Among manufactured goods, diesel (9.8%) and gasoline (11.2%) prices saw significant increases, while service prices such as hamburger and pizza specialty stores (1.8%), international air passengers (4.1%), air cargo (3.4%), and magazines and periodicals (5.2%) also rose consecutively.
With producer prices rising sharply, the consumer price inflation rate, which has already entered the 6% range, is expected to remain at a high level for the time being.
European Central Bank Also Takes a 'Big Step'... Interest Rate Hike After 11 Years
As global inflation continues, the European Central Bank (ECB) took a 'big step' (a 0.5 percentage point base rate hike) on the 21st (local time), marking the first such move in 22 years. This is the ECB's first interest rate increase since July 2011, after 11 years.
At last month's monetary policy meeting, the ECB had planned to raise the base rate by 0.25 percentage points this month, but due to inflation rates continuing higher than expected, it doubled the increase to a big step.
ECB President Christine Lagarde explained at a press conference, "The 0.5 percentage point increase was decided unanimously," adding, "This is because inflation remains undesirably high and is expected to stay above the target for some time."

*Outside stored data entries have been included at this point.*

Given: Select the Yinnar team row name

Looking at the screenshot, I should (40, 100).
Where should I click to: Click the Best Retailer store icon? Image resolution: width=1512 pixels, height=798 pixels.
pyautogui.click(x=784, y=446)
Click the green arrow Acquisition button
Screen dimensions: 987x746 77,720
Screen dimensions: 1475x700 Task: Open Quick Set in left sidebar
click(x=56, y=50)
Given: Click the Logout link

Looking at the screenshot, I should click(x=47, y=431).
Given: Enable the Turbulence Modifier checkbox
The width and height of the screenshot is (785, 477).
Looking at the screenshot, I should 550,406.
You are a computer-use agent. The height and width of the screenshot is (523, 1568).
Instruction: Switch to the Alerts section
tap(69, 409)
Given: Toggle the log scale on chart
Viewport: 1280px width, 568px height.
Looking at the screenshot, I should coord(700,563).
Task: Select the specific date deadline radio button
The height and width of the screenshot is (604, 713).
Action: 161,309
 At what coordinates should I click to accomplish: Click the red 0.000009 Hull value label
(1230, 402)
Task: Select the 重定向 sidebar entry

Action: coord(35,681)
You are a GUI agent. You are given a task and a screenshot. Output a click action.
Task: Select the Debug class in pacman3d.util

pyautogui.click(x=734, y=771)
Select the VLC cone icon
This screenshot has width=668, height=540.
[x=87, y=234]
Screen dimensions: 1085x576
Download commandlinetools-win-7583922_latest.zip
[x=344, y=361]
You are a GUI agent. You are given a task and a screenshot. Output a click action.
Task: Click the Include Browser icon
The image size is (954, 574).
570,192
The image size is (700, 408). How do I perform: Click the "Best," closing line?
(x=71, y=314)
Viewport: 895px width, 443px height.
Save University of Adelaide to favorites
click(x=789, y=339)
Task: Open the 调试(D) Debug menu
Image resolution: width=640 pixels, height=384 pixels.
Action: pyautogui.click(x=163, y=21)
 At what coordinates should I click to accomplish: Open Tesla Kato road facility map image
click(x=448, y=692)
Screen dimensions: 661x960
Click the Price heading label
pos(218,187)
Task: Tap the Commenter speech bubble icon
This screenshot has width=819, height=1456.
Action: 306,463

Following aggressive rate hikes by the U.S. Federal Reserve (Fed), central banks of major countries, including Europe, are actively raising interest rates. According to major foreign media, central banks in 55 countries worldwide raised interest rates by at least 0.5 percentage points 62 times during the second quarter.
Deputy Prime Minister and Minister of Economy and Finance Choo Kyung-ho adjusted his glasses while attending the detailed briefing on the '2022 Tax Reform Plan' held at the Government Complex Sejong in Sejong City on the 18th. [Photo by Yonhap News]
Yoon Administration's First Tax Reform Plan... Significant Tax Revenue Decline
The Yoon Seok-yeol administration announced a tax reform plan with a tax cut policy on the 21st. This reform focuses on enhancing the dynamism of the private sector, corporations, and markets, improving resource allocation efficiency, and normalizing the excessively high tax burden from the previous administration.
Accordingly, the reform plan includes lowering the top corporate tax rate, simplifying tax base brackets, abolishing multi-homeowner surcharges on comprehensive real estate tax, reducing tax rates, increasing deduction amounts, raising income tax brackets for earned income, and easing inheritance and gift taxes.
The tax reform is estimated to reduce corporate tax revenue by 6.8 trillion won and income tax revenue by 2.5 trillion won. Total tax revenue is expected to decrease by more than 13 trillion won, the largest scale in 14 years since 2008, the first year of the Lee Myung-bak administration.
The government expects that tax cuts will strengthen corporate competitiveness and revitalize the private economy. In the mid to long term, corporate investment and employment may also increase. However, since the tax revenue reduction effect is greater for corporations and high-income earners than for ordinary and middle-class citizens and small to medium-sized enterprises, concerns have been raised that it could exacerbate polarization.